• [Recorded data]
- - -

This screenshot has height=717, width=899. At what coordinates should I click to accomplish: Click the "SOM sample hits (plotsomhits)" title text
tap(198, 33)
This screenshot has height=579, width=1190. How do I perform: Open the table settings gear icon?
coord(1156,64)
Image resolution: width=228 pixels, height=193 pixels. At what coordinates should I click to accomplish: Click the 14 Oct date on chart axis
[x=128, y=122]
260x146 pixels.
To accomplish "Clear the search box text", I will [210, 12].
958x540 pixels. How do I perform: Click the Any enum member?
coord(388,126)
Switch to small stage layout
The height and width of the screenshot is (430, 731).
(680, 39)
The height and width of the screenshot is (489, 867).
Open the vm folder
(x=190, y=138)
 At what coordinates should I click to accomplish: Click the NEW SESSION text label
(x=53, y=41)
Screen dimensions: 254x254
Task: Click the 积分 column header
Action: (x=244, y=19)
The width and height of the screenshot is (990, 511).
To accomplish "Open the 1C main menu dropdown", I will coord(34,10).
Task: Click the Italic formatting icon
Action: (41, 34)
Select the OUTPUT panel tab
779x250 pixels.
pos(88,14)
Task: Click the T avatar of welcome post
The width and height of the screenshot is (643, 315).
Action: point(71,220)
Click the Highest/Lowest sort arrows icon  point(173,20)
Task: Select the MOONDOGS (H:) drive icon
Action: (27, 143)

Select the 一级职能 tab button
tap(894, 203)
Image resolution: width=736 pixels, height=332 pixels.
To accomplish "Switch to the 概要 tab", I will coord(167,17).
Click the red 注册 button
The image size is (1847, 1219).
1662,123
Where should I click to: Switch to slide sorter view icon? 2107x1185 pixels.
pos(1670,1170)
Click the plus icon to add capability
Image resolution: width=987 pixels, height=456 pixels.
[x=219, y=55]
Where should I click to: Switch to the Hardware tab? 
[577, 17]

- - -

Copy all of the data above word for word.

• [Solution]
This screenshot has height=717, width=899. At what coordinates should I click to accomplish: Click the "SOM sample hits (plotsomhits)" title text
tap(198, 33)
This screenshot has height=579, width=1190. How do I perform: Open the table settings gear icon?
coord(1156,64)
Image resolution: width=228 pixels, height=193 pixels. At what coordinates should I click to accomplish: Click the 14 Oct date on chart axis
[x=128, y=122]
260x146 pixels.
To accomplish "Clear the search box text", I will [210, 12].
958x540 pixels. How do I perform: Click the Any enum member?
coord(388,126)
Switch to small stage layout
The height and width of the screenshot is (430, 731).
(680, 39)
The height and width of the screenshot is (489, 867).
Open the vm folder
(x=190, y=138)
 At what coordinates should I click to accomplish: Click the NEW SESSION text label
(x=53, y=41)
Screen dimensions: 254x254
Task: Click the 积分 column header
Action: (x=244, y=19)
The width and height of the screenshot is (990, 511).
To accomplish "Open the 1C main menu dropdown", I will coord(34,10).
Task: Click the Italic formatting icon
Action: (41, 34)
Select the OUTPUT panel tab
779x250 pixels.
pos(88,14)
Task: Click the T avatar of welcome post
The width and height of the screenshot is (643, 315).
Action: point(71,220)
Click the Highest/Lowest sort arrows icon  point(173,20)
Task: Select the MOONDOGS (H:) drive icon
Action: (27, 143)

Select the 一级职能 tab button
tap(894, 203)
Image resolution: width=736 pixels, height=332 pixels.
To accomplish "Switch to the 概要 tab", I will coord(167,17).
Click the red 注册 button
The image size is (1847, 1219).
1662,123
Where should I click to: Switch to slide sorter view icon? 2107x1185 pixels.
pos(1670,1170)
Click the plus icon to add capability
Image resolution: width=987 pixels, height=456 pixels.
[x=219, y=55]
Where should I click to: Switch to the Hardware tab? 
[577, 17]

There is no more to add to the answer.